Thursday, February 10, 2011

StompinGround - The Okanagan's newest label

The newest label from the Okanagan is StompinGround Winery, which has just released three wines to the VQA and other wine store channels.

It may not be new as you would think: the wines are all from the 2006 vintage. Of course, there is a story here.

The label belongs to a Vernon winery that is licensed as The Cellars at the Rise and is based on a vineyard that was planted in 2005 and 2006.

The winery initially was part of The Rise, an ambitious real estate, resort and golf course development launched by Okanagan Hills Development Corporation. In late 2008, courtesy of the global credit crunch, the project came under the protection of the Companies’ Creditors Arrangement Act (CCAA). After a restructuring of its debts, the project emerged from CCAA late last year and the stalled winery is going ahead again.

During the years when The Rise was under CCAA, the grapes that the 17 ½ acre vineyard began producing - including Pinot Noir, Riesling and Gewürztraminer – were sold to other Okanagan wineries, including JoieFarm and Intrigue Wines.

“The grapes coming off the site are really well regarded,” says Leona Snider, the proprietor of The Cellars at the Rise. “We’re going to be fermenting [a small volume] on site this year.”

The wines released to the market were made and finished by consulting winemakers. They were made at a time when the grand plans called for underground cellars, a Tuscan-style winery, with a capacity of 35,000 cases. The plans now are much more modest. Even the tasting room is on hold, at least until the response to the brand is assessed.

The site, just a few kilometres west of Vernon along Bella Vista Road, cries out for a grand winery. The vineyard is on a sun-bathed slope high above the north end of Okanagan Lake, with spectacular views, even by the Okanagan’s extravagant standards.

The vineyard’s aspect takes advantage of a special microclimate for growing grapes. The varieties planted here were chosen intelligently for the site, which has the potential to produce excellent Pinot Noir and Riesling. Indeed, the Riesling that Roger Wong makes at Intrigue from these grapes would rank among the top 10 Okanagan Rieslings.
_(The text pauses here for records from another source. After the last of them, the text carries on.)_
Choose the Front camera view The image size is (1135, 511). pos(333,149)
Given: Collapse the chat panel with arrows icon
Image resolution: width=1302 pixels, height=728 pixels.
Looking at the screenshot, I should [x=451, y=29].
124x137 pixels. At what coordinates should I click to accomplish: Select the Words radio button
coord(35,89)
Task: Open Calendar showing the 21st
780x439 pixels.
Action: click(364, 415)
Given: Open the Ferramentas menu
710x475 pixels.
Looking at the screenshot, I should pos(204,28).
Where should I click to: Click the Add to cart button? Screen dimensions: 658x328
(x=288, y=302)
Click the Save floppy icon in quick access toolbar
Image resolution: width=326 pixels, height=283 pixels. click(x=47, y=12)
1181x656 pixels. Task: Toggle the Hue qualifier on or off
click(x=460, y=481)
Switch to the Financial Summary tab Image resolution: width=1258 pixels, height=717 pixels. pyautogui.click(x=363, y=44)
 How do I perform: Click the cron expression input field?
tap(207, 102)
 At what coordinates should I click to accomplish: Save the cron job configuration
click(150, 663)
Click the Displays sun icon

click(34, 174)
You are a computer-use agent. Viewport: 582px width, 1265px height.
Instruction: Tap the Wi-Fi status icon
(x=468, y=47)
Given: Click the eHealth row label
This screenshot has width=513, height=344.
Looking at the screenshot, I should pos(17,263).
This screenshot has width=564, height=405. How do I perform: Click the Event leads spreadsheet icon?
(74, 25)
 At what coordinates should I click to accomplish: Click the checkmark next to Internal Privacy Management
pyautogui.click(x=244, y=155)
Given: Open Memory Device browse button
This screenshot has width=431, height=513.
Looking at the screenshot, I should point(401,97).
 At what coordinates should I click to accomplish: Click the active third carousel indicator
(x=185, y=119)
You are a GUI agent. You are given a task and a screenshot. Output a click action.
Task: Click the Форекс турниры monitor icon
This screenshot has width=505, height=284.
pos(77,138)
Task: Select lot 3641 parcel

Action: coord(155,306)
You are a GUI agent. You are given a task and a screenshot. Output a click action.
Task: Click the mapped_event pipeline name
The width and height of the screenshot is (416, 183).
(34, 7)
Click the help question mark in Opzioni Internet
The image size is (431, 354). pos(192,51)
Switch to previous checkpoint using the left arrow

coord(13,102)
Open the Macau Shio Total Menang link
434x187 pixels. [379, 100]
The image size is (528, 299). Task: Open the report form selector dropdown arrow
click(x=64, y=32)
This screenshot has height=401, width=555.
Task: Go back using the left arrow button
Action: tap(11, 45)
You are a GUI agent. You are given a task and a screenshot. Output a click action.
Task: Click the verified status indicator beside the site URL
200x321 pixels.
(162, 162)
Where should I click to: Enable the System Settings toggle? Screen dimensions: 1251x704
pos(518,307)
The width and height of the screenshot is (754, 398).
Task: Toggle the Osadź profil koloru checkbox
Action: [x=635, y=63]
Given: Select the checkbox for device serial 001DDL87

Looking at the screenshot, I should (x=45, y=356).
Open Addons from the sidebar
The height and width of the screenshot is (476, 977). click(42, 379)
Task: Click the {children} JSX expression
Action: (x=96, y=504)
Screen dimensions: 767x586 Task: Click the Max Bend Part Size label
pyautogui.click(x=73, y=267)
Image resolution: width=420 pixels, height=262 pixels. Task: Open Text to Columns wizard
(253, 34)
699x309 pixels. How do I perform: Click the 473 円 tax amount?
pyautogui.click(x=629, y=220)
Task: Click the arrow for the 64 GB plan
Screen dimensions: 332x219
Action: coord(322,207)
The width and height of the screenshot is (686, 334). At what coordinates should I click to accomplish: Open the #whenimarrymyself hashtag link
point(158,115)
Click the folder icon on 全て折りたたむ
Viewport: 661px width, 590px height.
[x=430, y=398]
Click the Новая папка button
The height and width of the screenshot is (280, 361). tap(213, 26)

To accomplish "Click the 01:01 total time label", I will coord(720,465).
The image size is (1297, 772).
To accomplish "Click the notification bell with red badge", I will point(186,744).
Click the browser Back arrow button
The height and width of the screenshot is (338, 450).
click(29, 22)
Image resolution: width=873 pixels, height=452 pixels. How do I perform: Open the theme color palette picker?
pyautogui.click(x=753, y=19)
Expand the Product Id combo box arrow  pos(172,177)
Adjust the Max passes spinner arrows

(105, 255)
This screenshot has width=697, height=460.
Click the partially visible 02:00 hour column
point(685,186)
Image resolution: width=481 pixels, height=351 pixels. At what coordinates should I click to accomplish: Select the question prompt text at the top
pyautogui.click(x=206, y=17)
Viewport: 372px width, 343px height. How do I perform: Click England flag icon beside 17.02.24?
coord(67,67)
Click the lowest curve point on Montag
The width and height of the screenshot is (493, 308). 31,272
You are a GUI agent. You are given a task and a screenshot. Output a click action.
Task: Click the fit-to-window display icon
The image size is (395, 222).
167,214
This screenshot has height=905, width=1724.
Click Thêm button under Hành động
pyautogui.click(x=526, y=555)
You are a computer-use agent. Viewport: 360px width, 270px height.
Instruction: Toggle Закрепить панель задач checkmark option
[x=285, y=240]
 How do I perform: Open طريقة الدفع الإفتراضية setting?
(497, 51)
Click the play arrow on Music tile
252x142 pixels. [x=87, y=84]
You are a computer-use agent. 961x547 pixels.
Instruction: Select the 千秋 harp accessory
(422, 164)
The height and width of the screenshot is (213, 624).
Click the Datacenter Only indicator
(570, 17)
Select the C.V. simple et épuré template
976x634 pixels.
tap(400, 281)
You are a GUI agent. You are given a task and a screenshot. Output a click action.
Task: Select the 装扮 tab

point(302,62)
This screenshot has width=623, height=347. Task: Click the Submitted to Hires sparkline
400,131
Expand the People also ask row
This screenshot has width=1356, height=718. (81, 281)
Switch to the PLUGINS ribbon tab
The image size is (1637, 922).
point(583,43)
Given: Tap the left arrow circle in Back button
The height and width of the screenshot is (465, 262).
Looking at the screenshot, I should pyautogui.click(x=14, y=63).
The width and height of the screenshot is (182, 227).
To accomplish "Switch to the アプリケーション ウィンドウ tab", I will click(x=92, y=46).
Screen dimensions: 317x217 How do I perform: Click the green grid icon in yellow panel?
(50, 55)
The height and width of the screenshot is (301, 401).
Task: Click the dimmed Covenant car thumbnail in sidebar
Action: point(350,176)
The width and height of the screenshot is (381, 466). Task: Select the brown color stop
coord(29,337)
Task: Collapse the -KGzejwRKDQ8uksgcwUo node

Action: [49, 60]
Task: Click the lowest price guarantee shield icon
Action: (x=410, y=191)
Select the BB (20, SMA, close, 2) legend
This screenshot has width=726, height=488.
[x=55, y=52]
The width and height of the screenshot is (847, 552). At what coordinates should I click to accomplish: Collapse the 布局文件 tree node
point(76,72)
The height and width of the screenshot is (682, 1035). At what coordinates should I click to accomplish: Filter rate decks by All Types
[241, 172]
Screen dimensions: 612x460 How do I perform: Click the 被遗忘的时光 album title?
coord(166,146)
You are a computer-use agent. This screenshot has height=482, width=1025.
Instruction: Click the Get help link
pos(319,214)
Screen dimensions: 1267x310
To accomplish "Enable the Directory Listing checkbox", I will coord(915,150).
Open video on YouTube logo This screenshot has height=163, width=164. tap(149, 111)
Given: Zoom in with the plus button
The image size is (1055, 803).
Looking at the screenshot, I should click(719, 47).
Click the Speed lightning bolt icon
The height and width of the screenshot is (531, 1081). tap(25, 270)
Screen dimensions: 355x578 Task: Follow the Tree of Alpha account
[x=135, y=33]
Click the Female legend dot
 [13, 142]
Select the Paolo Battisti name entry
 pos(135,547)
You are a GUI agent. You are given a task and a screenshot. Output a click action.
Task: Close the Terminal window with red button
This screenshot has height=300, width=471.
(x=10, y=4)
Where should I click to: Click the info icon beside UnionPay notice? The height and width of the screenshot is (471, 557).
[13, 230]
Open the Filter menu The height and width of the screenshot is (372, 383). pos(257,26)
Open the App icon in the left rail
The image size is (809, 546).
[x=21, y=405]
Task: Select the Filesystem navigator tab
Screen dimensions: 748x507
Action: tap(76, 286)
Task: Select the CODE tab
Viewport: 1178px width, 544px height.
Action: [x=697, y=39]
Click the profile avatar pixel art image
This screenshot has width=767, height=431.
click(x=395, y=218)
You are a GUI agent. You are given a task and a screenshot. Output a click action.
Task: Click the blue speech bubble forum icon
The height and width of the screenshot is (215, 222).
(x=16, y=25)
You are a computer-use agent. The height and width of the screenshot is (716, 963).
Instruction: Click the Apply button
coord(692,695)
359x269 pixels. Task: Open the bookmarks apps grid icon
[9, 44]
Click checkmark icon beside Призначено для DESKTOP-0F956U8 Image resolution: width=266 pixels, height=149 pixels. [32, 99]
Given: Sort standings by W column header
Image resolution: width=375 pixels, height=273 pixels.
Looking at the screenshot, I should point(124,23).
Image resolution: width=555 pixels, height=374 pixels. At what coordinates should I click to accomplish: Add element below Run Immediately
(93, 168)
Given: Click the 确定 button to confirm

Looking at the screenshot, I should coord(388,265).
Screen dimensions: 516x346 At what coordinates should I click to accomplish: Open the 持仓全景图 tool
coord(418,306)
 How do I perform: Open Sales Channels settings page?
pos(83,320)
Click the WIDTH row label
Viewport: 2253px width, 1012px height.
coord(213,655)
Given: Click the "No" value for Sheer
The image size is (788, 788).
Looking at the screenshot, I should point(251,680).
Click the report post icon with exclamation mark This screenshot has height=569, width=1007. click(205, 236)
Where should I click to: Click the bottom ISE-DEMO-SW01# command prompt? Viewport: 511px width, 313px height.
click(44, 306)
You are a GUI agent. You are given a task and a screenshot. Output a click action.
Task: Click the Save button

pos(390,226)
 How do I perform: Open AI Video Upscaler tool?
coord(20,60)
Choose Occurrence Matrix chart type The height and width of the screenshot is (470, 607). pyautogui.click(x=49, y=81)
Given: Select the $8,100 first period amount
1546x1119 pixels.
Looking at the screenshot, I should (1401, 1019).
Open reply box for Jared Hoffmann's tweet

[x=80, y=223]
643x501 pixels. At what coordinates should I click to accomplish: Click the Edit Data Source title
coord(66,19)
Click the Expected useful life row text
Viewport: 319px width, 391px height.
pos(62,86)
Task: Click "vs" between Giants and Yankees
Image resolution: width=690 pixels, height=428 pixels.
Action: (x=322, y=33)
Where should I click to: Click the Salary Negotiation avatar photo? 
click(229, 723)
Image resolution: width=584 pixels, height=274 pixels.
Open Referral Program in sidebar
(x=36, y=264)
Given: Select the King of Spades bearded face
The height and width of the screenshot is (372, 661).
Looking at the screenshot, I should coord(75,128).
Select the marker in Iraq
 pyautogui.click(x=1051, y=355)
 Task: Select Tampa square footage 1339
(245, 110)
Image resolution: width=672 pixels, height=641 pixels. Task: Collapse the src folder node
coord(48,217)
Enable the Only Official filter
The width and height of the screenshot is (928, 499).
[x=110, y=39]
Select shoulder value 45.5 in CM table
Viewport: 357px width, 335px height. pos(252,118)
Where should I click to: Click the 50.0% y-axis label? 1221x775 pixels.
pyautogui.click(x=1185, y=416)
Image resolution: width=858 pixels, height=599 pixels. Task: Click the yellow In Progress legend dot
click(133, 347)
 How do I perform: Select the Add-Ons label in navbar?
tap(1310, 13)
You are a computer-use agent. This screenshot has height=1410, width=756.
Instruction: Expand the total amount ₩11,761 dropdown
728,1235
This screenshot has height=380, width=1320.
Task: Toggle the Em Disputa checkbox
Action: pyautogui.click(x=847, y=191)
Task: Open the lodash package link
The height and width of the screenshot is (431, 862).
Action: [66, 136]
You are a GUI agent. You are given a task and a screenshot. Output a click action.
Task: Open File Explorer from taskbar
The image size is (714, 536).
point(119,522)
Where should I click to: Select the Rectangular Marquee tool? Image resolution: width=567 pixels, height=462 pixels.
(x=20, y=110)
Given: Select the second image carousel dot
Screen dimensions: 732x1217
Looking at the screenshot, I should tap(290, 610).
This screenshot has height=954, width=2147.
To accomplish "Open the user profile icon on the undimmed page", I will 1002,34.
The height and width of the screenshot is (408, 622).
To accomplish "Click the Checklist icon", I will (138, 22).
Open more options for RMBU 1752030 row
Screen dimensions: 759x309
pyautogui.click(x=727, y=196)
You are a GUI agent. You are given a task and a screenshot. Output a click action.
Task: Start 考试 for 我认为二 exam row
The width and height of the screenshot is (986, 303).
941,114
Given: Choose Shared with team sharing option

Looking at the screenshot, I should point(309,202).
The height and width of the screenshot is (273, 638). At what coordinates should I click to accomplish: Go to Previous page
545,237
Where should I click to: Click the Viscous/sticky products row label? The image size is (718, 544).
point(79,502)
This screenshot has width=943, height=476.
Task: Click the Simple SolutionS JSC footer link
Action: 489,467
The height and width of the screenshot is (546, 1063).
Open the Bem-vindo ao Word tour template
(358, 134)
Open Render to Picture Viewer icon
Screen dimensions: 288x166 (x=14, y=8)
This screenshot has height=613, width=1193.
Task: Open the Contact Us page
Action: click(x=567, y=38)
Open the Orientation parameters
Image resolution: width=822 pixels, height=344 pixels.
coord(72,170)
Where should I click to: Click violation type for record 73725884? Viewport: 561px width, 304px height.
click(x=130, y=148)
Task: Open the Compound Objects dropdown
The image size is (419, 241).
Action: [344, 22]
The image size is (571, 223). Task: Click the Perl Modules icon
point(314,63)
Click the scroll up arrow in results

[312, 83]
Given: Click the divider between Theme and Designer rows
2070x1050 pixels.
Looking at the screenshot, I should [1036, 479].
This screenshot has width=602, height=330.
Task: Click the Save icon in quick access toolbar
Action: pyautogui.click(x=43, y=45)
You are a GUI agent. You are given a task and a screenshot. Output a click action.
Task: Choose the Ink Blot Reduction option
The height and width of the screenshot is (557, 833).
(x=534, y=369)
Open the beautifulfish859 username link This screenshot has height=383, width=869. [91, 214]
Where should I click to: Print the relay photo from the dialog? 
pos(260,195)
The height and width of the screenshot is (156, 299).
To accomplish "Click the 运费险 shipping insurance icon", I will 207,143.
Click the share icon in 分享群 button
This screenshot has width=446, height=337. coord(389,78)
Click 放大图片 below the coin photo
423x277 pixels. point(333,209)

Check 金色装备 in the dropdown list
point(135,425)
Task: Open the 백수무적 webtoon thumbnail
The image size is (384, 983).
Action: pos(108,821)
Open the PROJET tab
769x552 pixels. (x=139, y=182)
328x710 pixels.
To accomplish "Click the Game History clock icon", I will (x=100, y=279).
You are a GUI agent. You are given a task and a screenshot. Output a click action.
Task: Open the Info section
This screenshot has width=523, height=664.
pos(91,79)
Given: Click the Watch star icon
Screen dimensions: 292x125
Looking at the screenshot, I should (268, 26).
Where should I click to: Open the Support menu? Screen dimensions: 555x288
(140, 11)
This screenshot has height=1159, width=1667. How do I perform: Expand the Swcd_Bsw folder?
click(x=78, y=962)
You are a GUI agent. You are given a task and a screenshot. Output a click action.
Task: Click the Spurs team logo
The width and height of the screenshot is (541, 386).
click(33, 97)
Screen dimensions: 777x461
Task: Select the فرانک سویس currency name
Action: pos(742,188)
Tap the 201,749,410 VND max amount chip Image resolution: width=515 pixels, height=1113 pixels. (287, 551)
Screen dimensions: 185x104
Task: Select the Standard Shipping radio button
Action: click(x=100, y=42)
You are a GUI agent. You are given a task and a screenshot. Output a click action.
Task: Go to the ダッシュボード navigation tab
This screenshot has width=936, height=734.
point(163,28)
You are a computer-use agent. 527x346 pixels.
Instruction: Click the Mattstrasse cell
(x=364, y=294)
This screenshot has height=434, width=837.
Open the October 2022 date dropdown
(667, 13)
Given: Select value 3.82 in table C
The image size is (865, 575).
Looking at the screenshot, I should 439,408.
This slope has a chequered history of winemaking. One vineyard here grew grapes successfully from about 1965. This vineyard became the base on which the Bella Vista Vineyards winery was opened in 1994 by a group of Vernon investors and hobbyists led by Larry Passmore, formerly the owner of a U-Brew store in Vernon.

Bella Vista struggled; its partners fell out among themselves, the vineyard was neglected and the winery closed in 2005. But it may rise again as Turtle Mountain Vineyards. Market gardener Sid Sidhu, whose family has operated nearby Bella Vista Farm Market since 1987, bought the vineyard. He has rehabilitated it and is reportedly planning to open a winery either this year or in 2012.

Sidhu is already the landlord for Planet Bee Honey Farm, which operates next door to the farm market. Ed Nowek, the owner of Planet Bee, now has a license for the first meadery in the north Okanagan. He was planning to start selling mead late last year but delayed that because, in his judgment, the mead was not yet ready.

Turtle Mountain, Planet Bee and now The Cellars at the Rise should transform Bella Vista Road into a destination attractive to wine tourists.

In releasing its wines, The Cellars chose to proceed not with a sedate label but with the whimsical StompinGround. It resonates with Leona Snider. “StompinGround comes from my Alberta cowgirl days,” she says. “Let’s go down to the old Stomping Ground, meaning the watering hole.”

Here are notes on the first wines.

StompinGround Crush Pad White 2006 ($12.95). This is a blend of 43% Pinot Gris, 46% Muscat and 11% Gewürztraminer. Sitting around for about four years did not do this wine any favours. It still has spicy aroma one expects from these varieties, along with guava and peach flavours but the acidity is soft. The wine is best well-chilled which brings back echoes of its youthful exuberance. 86.

StompinGround Pinot Noir Reserve 2006 ($19.95). This is also getting tired. It still has the cherry aromas and flavours of the variety, however. 84.

StompinGround Merlot Reserve 2006 ($19.95). Here is a variety that benefits from cellaring. The time in oak has given this wine vanilla aromas. It is full-bodied with flavours of currants and a touch of spice on the finish. Think of this wine with your next barbecue. 88.

These wines were made with purchased grapes. I look forward to what the winery can do with its own grapes, with a new winemaker (negotiations are under way) and with a wine release schedule not entangled with CCAA.